**WHAT IS BEING ASKED**
Scan the listing below and copy each line holding the word "heading".
**** INFORMATION PROVIDED ****
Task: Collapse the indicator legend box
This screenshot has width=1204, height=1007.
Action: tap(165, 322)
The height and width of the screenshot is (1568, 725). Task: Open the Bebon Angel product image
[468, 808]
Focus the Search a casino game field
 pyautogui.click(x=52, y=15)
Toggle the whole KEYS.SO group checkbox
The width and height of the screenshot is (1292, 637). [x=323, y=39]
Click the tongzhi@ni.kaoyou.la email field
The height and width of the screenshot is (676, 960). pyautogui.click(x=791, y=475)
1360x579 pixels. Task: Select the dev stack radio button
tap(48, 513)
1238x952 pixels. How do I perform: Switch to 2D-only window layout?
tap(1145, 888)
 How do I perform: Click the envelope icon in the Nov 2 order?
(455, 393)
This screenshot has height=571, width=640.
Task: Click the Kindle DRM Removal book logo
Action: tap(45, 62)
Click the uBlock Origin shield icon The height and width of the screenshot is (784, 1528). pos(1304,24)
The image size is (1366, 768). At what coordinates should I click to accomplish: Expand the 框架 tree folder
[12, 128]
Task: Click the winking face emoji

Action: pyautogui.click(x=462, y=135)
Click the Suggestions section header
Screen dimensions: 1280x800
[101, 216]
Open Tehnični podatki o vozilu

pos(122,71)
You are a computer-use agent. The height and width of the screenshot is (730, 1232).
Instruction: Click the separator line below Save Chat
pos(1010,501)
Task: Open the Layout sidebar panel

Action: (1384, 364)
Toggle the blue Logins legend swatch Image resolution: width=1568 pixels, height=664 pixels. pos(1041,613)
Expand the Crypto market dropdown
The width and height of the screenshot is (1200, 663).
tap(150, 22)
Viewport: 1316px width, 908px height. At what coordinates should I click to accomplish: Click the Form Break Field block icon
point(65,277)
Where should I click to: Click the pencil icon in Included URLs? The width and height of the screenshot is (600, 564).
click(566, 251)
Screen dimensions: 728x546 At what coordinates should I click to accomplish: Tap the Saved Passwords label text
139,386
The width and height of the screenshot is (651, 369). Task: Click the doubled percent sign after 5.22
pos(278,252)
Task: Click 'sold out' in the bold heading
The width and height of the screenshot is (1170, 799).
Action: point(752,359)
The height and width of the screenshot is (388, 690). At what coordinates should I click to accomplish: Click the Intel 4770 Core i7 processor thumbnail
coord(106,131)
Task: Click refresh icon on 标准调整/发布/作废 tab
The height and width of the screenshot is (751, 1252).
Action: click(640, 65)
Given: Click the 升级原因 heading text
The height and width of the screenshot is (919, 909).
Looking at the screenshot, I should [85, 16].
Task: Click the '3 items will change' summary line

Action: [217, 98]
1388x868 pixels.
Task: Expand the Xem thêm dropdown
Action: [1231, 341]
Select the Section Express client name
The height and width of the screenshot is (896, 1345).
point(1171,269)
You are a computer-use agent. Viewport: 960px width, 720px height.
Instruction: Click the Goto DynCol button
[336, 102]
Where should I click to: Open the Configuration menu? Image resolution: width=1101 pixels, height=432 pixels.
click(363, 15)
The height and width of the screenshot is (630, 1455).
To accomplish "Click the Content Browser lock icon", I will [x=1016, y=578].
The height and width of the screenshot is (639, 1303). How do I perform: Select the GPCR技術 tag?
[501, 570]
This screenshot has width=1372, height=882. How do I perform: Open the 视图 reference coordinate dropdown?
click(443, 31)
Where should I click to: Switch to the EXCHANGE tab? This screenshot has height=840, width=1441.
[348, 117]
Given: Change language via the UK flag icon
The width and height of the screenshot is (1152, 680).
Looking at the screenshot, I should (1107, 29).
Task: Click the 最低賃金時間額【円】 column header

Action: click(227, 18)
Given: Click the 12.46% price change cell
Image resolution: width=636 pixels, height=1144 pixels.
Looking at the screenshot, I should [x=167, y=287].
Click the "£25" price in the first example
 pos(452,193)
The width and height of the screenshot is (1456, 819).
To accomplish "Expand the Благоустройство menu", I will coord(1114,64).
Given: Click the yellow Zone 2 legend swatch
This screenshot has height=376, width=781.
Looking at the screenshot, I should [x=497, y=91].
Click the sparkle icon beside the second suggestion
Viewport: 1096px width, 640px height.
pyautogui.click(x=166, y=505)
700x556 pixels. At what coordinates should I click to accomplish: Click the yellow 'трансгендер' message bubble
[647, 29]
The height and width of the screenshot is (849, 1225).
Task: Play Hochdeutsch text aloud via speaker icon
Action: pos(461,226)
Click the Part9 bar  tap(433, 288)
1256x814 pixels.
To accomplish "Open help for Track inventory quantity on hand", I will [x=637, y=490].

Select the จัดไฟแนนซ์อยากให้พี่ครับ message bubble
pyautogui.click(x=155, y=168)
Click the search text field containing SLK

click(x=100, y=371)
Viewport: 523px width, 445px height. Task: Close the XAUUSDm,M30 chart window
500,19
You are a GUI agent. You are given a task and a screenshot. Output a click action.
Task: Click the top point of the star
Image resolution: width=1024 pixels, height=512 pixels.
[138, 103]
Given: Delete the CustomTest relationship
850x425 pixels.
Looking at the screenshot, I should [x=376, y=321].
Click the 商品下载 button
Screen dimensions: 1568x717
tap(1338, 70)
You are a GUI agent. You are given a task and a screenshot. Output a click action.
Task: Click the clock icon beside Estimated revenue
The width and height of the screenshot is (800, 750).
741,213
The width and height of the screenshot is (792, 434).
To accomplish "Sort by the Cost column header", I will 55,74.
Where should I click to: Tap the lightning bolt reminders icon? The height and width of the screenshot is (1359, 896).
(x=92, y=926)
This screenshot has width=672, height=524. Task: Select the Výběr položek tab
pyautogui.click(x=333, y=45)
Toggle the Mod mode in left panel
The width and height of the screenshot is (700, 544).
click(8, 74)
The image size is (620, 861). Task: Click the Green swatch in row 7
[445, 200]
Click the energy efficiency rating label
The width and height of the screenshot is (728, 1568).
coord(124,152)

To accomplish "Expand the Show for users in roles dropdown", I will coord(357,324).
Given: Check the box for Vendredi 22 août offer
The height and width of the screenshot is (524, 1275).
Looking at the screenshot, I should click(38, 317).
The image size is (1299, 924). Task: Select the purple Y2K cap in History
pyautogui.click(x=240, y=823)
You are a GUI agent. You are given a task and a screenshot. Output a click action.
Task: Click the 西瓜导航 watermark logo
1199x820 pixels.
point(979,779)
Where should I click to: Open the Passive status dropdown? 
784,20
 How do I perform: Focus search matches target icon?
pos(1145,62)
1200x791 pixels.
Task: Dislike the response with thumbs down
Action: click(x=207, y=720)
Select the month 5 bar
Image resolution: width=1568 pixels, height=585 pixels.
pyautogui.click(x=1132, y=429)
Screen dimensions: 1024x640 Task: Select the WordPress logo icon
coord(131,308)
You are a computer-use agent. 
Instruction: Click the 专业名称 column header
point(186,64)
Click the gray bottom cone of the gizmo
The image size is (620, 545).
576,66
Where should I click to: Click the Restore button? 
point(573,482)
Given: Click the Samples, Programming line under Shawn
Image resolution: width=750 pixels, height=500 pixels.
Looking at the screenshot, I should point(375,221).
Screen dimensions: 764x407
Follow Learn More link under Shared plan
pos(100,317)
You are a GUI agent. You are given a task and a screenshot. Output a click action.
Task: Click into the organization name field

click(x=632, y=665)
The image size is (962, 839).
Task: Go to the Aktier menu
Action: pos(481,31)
****
**EXERCISE RESULT**
Task: Click 'sold out' in the bold heading
Given: Click the 升级原因 heading text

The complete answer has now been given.